**Assigned task**:
Starting from the line with "Given: Expand the Top viewport dropdown arrow" and going up to and including the line with "Click the chart reset refresh icon", copy the listing below exactly. Leave all images out.

(Beginning of Dataset records)

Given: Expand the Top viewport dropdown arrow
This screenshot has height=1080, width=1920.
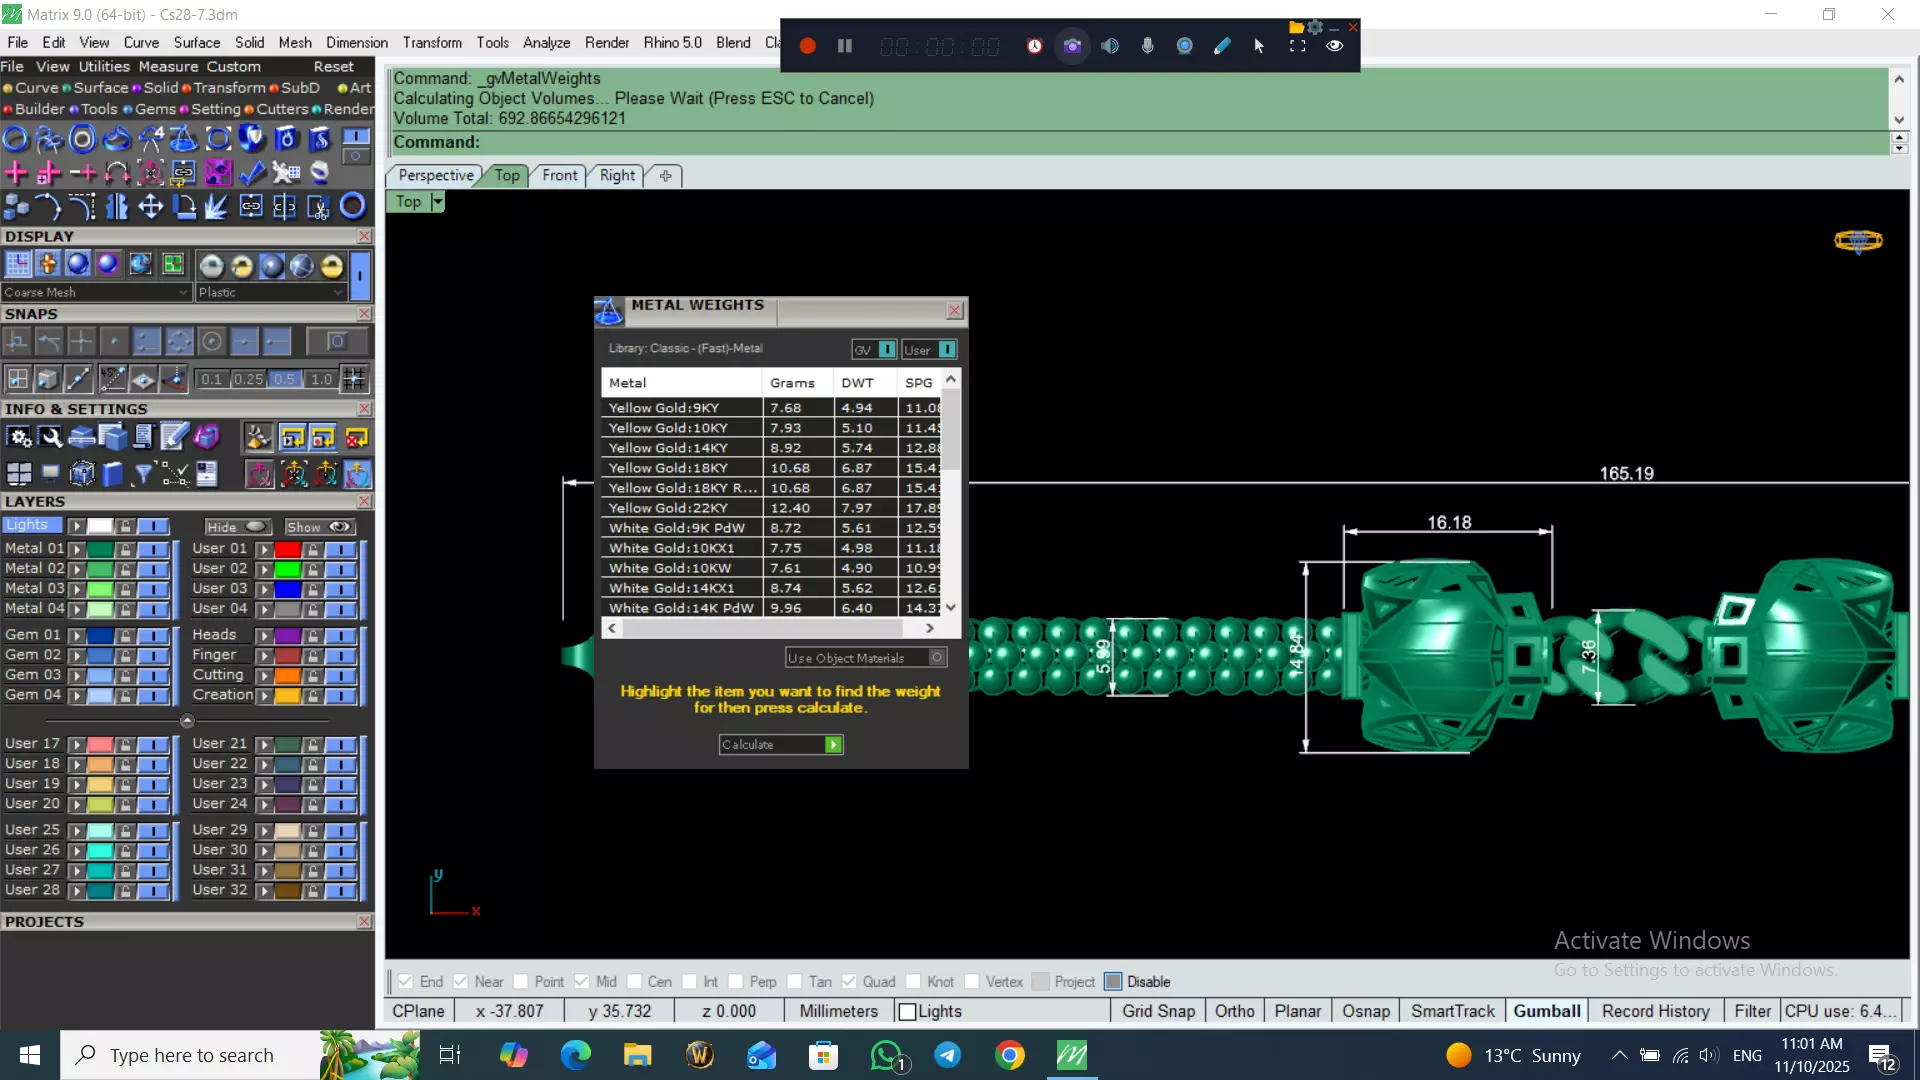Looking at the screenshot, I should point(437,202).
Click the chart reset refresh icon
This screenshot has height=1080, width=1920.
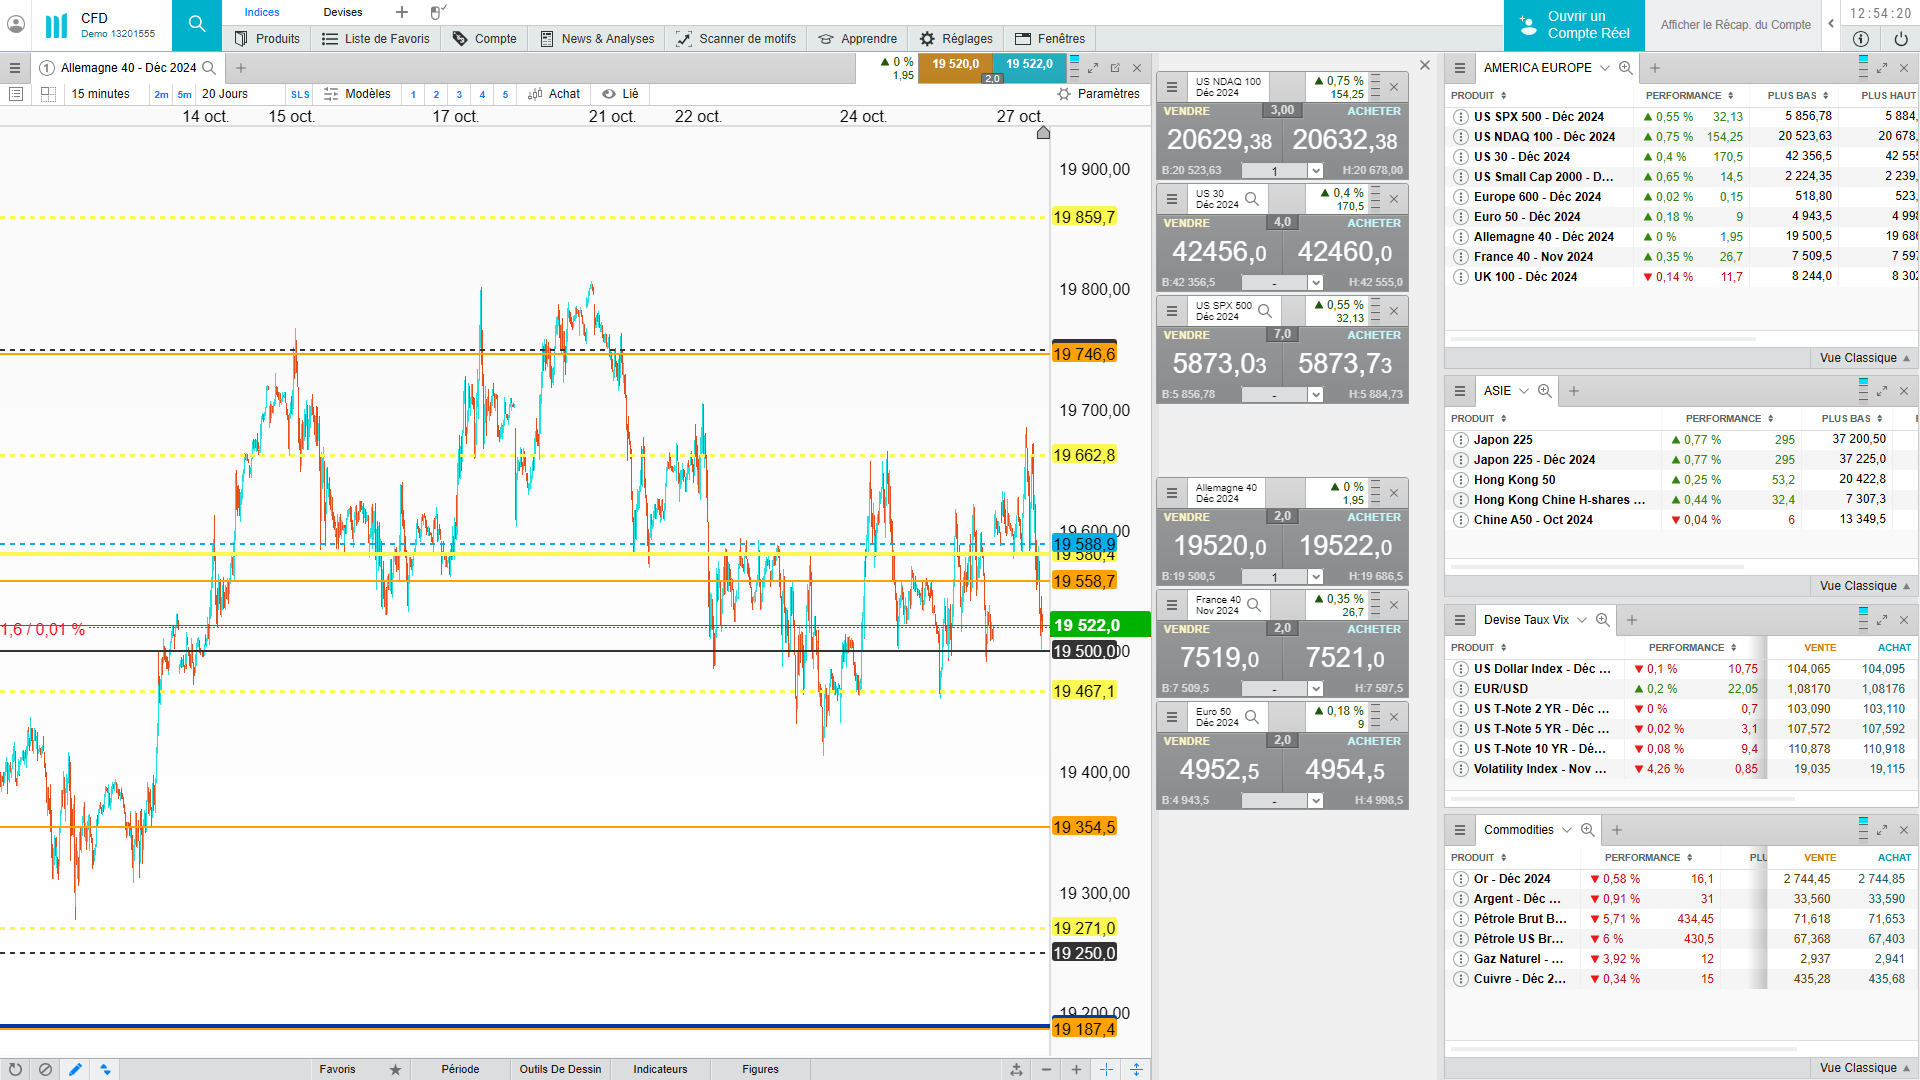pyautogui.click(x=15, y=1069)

(End of Dataset records)
(Beginning of Dataset records)

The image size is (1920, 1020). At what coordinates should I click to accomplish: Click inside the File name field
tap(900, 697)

(End of Dataset records)
(Beginning of Dataset records)

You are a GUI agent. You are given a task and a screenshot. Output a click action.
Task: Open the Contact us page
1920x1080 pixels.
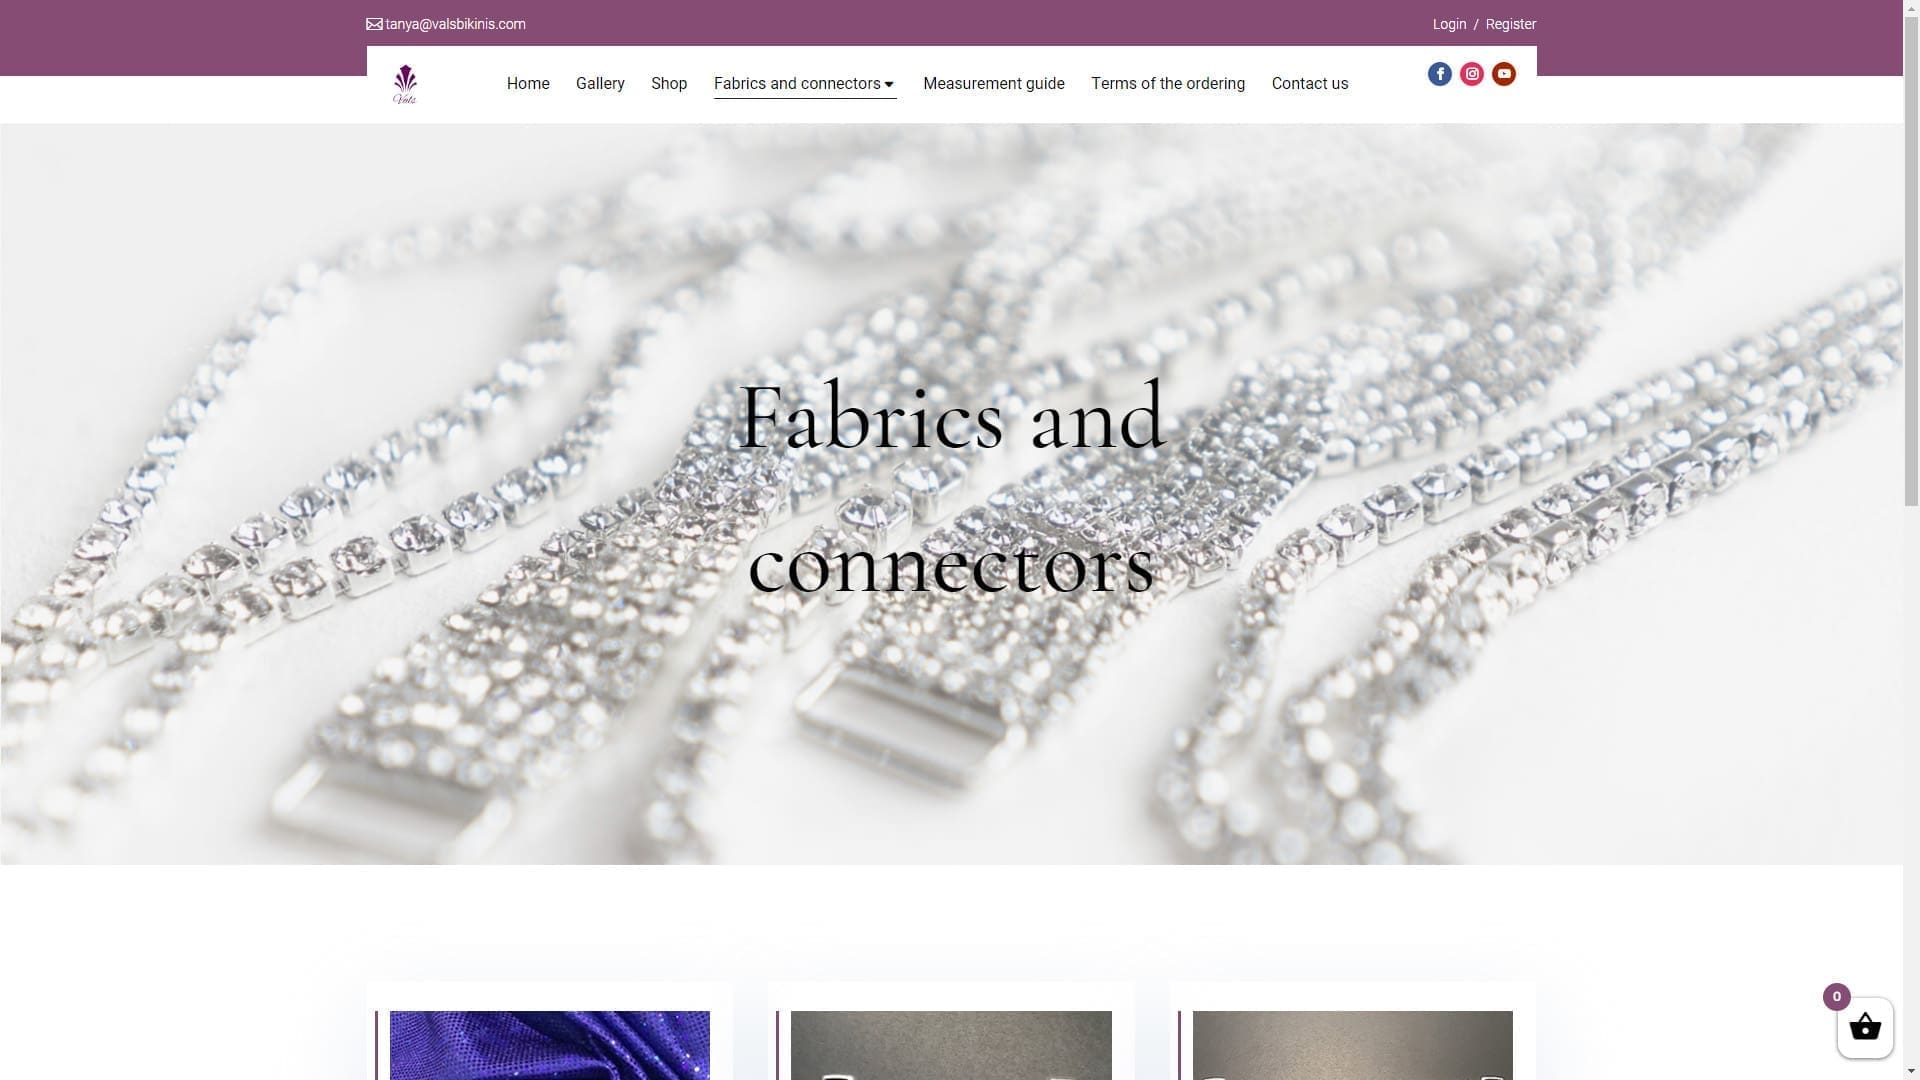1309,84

(End of Dataset records)

**Task answer**:
Given: Expand the Top viewport dropdown arrow
This screenshot has height=1080, width=1920.
Looking at the screenshot, I should point(437,202).
Click the chart reset refresh icon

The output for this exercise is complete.